** A data block **
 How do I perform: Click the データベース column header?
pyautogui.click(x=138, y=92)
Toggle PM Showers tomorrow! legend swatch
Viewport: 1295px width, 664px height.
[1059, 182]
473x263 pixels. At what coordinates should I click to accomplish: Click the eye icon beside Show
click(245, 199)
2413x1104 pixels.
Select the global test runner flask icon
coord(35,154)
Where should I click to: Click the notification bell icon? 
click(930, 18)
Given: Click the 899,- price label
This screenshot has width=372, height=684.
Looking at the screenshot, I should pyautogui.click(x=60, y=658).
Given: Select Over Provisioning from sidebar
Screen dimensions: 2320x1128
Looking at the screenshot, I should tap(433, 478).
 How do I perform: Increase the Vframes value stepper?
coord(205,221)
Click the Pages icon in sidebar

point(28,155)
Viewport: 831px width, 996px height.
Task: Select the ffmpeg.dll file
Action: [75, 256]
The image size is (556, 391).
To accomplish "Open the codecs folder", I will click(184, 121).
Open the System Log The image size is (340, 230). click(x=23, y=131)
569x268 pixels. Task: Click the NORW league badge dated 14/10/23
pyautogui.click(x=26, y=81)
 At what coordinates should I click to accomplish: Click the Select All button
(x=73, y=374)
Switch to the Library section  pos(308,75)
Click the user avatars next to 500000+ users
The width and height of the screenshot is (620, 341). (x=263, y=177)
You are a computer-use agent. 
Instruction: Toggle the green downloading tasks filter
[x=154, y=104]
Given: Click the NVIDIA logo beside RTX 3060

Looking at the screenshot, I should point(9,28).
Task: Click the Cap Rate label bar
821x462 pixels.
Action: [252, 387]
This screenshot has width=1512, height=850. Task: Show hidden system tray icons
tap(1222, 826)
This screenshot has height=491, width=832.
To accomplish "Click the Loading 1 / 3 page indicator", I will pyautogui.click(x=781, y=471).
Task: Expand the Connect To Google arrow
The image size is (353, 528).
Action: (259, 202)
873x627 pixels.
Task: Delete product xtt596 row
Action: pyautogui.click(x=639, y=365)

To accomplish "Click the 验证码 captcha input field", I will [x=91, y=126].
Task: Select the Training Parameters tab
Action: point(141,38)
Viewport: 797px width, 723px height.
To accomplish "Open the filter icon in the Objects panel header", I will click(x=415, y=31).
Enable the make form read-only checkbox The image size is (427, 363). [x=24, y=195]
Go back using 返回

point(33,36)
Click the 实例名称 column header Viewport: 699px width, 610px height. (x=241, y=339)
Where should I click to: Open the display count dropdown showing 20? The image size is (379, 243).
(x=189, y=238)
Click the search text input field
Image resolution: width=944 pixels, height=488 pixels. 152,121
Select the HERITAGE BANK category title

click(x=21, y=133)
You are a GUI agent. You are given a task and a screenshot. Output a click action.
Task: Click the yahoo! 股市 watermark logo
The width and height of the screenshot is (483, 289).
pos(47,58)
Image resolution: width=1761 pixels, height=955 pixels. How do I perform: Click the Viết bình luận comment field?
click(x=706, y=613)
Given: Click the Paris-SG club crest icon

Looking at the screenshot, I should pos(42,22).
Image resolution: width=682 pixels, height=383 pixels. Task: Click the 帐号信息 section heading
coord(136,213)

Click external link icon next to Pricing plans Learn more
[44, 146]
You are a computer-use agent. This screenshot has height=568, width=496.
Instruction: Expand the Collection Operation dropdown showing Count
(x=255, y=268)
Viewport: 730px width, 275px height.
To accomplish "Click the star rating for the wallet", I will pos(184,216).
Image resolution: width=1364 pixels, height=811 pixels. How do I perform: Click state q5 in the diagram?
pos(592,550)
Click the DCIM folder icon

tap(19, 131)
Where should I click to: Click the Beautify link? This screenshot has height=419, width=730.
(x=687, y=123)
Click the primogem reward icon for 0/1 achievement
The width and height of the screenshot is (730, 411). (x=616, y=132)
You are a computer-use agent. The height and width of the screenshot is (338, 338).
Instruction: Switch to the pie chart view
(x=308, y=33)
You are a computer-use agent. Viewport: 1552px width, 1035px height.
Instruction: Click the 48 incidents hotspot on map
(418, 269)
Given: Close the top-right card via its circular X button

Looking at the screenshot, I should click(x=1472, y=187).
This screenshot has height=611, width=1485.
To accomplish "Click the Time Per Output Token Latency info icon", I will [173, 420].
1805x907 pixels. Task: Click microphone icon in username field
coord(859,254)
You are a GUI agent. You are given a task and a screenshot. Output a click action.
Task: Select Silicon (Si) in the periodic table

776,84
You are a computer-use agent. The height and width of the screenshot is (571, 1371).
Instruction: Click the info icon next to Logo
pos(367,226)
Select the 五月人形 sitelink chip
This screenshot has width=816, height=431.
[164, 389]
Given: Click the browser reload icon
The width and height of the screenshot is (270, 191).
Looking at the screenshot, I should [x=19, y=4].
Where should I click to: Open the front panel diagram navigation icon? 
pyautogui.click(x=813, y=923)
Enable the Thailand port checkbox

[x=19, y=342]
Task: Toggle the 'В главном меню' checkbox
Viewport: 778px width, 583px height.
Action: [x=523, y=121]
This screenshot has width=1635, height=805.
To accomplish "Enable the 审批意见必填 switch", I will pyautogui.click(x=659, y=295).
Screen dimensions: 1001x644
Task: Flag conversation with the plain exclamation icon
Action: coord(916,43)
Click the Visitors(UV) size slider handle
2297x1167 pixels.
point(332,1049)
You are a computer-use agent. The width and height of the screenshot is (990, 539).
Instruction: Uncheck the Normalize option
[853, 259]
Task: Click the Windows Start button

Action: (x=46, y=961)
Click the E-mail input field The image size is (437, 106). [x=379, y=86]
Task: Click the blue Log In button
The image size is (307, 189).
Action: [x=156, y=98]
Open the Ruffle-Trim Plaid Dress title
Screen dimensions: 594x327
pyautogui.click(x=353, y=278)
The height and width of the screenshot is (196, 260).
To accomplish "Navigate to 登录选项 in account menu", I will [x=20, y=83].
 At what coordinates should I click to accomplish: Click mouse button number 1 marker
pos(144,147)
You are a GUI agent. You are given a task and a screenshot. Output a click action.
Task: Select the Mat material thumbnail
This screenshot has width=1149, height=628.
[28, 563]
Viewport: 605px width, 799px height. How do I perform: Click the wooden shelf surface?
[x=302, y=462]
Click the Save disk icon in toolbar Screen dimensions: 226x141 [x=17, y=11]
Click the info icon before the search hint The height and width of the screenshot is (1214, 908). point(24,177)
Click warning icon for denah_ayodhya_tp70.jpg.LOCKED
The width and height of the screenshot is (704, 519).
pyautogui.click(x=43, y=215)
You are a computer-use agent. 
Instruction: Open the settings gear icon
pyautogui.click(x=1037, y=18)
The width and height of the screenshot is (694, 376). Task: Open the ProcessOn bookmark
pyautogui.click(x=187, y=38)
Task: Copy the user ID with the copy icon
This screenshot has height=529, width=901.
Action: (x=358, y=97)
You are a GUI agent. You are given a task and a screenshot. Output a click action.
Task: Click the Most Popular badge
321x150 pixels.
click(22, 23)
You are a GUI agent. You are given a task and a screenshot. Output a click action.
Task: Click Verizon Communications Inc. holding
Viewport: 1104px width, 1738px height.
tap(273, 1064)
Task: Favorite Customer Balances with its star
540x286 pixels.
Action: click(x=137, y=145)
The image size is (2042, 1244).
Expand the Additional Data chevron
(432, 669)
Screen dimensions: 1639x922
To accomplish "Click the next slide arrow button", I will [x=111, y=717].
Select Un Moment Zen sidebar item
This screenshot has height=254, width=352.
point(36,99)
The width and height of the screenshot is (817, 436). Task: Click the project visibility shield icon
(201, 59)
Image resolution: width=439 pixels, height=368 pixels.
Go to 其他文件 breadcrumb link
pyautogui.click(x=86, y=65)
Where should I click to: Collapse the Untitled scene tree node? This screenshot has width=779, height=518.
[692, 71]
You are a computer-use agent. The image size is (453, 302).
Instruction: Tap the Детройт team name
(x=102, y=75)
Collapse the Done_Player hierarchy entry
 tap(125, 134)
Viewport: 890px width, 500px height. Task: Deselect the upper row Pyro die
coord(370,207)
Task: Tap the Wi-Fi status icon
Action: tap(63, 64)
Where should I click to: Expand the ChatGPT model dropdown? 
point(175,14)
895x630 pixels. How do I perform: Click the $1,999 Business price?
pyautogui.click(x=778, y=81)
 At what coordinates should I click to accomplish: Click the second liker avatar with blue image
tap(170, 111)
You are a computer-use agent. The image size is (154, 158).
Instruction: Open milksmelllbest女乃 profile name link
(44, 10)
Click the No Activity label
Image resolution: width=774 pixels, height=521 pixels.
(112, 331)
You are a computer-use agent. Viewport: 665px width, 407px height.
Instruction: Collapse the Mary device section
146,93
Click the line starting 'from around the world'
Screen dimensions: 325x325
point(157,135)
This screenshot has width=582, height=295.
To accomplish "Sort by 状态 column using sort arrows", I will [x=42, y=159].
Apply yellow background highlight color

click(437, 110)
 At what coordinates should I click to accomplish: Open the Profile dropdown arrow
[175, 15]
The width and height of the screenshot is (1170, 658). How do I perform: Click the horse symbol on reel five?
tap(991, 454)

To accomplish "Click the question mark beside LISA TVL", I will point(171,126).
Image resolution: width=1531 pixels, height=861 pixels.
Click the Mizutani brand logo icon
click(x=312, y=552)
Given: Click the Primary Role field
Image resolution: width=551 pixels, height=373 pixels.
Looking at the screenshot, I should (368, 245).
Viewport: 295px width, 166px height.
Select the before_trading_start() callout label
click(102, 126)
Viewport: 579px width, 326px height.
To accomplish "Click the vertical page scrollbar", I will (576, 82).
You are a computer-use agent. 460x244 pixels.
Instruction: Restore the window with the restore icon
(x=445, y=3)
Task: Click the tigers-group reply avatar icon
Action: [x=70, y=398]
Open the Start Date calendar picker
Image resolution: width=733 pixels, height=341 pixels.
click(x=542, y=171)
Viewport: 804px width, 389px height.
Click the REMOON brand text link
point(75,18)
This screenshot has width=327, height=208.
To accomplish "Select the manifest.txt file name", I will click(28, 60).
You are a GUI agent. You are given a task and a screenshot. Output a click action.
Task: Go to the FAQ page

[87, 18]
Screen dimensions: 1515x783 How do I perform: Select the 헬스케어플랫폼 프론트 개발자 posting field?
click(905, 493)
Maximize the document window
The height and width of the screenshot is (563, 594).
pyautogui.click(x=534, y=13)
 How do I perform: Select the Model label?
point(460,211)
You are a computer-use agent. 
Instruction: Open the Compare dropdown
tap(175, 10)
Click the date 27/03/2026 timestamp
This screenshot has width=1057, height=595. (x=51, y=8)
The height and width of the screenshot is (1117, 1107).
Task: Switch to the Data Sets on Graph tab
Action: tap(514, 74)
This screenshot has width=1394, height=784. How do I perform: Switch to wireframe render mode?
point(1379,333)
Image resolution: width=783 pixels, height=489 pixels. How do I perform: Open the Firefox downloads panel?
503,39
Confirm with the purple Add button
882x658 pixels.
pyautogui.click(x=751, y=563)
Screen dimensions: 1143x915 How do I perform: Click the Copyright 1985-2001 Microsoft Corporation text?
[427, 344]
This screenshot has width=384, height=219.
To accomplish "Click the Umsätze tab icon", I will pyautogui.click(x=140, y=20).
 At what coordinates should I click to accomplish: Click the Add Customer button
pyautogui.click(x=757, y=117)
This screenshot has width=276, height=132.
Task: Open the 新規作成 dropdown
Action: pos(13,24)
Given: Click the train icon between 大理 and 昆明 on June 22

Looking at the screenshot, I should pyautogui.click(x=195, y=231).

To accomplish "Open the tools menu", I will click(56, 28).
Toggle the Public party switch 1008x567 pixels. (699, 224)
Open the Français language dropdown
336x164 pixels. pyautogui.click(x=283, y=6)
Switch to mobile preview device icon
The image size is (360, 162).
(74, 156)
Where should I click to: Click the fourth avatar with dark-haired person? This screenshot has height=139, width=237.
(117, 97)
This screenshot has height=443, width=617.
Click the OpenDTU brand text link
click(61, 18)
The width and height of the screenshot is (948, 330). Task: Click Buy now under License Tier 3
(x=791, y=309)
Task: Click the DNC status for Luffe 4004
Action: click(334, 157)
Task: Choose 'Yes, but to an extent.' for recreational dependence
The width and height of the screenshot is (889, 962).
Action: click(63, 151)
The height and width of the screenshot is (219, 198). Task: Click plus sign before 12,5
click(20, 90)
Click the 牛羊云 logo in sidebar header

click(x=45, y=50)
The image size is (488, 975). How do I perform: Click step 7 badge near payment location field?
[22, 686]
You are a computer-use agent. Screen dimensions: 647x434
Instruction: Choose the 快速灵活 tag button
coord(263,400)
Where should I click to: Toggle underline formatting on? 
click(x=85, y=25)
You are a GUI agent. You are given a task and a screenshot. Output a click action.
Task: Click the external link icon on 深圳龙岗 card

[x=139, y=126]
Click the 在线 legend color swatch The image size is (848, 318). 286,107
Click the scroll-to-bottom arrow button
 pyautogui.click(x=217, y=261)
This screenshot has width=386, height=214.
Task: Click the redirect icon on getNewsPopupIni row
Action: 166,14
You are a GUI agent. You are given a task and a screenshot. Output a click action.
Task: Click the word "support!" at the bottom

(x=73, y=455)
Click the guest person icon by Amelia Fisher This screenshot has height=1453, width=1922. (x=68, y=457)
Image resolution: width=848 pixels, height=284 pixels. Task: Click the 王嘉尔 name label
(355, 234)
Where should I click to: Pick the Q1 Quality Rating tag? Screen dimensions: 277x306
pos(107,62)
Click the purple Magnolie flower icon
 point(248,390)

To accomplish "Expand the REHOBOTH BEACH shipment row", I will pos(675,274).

** What the exercise asks **
Gather every line in the listing above that contains the string "input".

** Written solution **
To accomplish "Click the 验证码 captcha input field", I will [x=91, y=126].
Click the search text input field
Click the E-mail input field The image size is (437, 106). [x=379, y=86]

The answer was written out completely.